"Grandmother," the low voice said again, "I am Maggie—Hester's child.
Can you see me? Do you know that I am here?"

Yes, through the films of age, through the films of coming death, and through the gathering darkness, old Hagar saw and knew, and with a scream of joy her shrunken arms wound themselves convulsively around the maiden's neck, drawing her nearer, and nearer still, until the shriveled lips touched the cheek of her who did not turn away, but returned that kiss of love.

"Say it again, say that word once more," and the arms closed tighter round the form of Margaret, who breathed it yet again, while the childish woman sobbed aloud, "It is sweeter than the angels' song to hear you call me so."

She did not ask her when she came—she did not ask her where she had been; but Maggie told her all, sitting by her side with the poor hands clasped in her own; then, as the twilight shadows deepened in the room, she struck a light, and coming nearer to Hagar, said, "Am I much like my mother?"

"Yes, yes, only more winsome," was the answer, and the half-blind eyes looked proudly at the beautiful girl bending over the humble pillow.

"Do you know that?" Maggie asked, holding to view the ambrotype of
Hester Hamilton.

For an instant Hagar wavered, then hugging the picture to her bosom, she laughed and cried together, whispering as she did so, "My little girl, my Hester, my baby that I used to sing to sleep in our home away over the sea."

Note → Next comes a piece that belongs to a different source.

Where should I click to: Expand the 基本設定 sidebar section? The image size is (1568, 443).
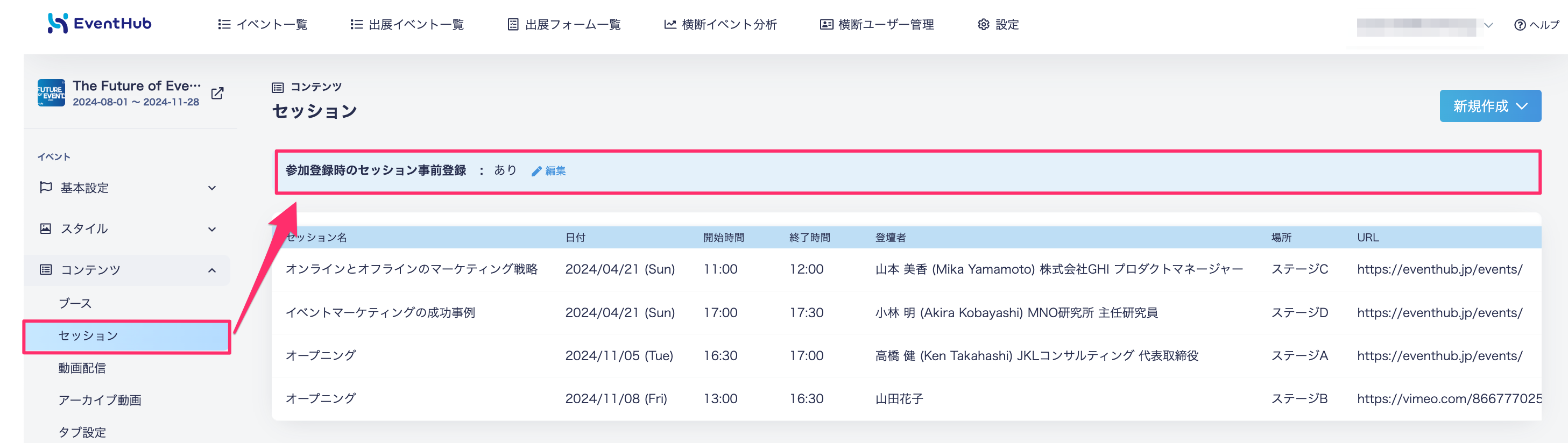coord(126,188)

Hagar's mind was wandering amid the scenes of bygone years, but it soon came back again to the present time, and she asked of Margaret whence that picture came. In a few words Maggie told her, and then for a time there was silence, which was broken at last by Hagar's voice, weaker now than when she spoke before.

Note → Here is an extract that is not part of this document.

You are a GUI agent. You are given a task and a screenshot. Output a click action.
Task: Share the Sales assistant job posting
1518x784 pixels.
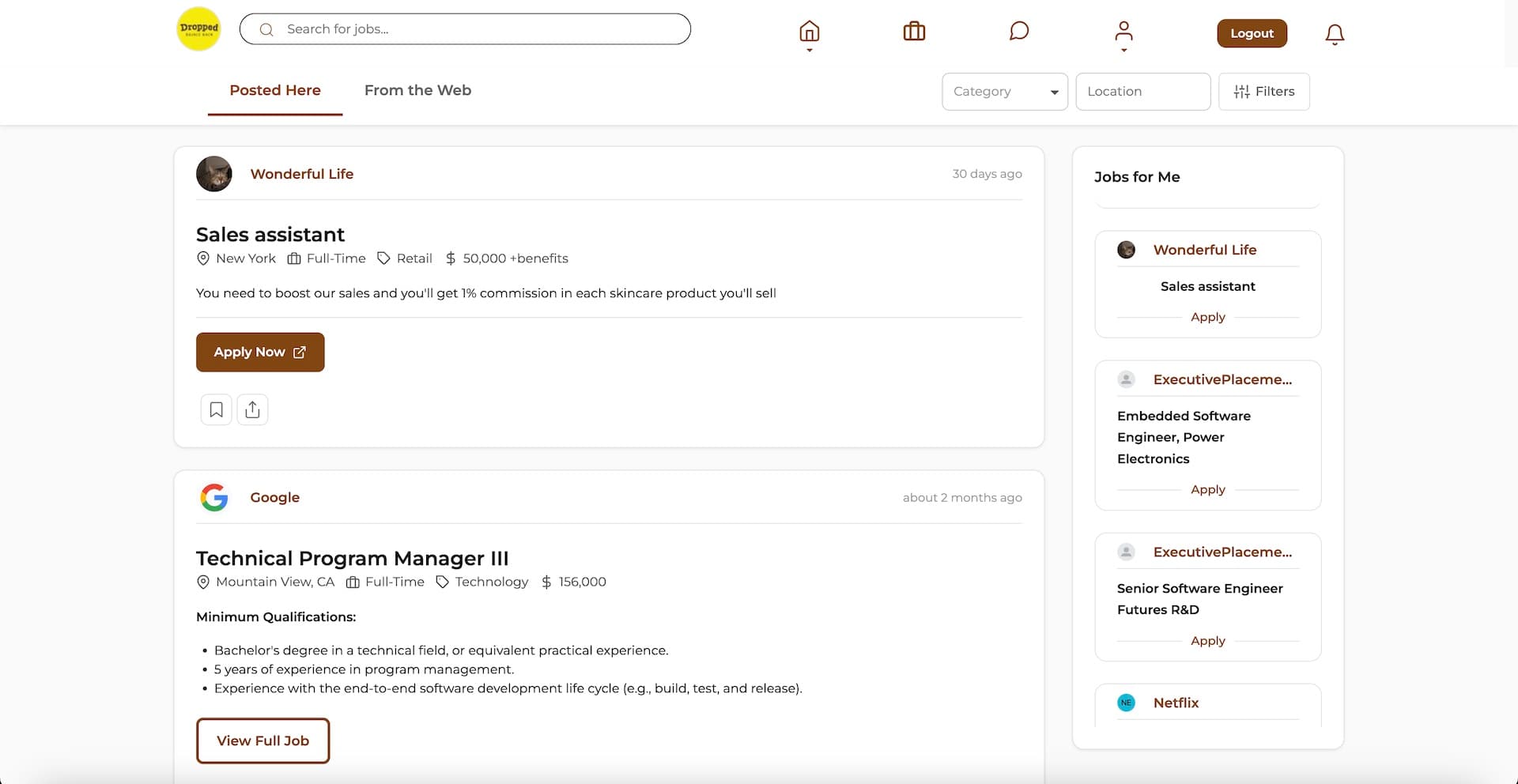(x=252, y=409)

"Maggie," she said, "what of this Arthur Carrollton? Will he make you his bride?"

"He has so promised," answered Maggie; and Hagar continued: "He will take you to England, and you will be a lady, sure. Margaret, listen to me. 'Tis the last time we shall ever talk together, you and I, and I am glad that it is so. I have greatly sinned, but I have been forgiven, and I am willing now to die. Everything I wished for has come to pass, even the hearing you call me by that blessed name; but, Maggie, when to-morrow they say that I am dead—when you come down to look upon me lying here asleep, you needn't call me 'Grandmother,' you may say 'poor Hagar!' with the rest; and, Maggie, is it too much to ask that your own hands will arrange my hair, fix my cap, and straighten my poor old crooked limbs for the coffin? And if I should look decent, will you, when nobody sees you do it—Madam Conway, Arthur Carrollton, nobody who is proud—will you, Maggie, kiss me once for the sake of what I've suffered that you might be what you are?"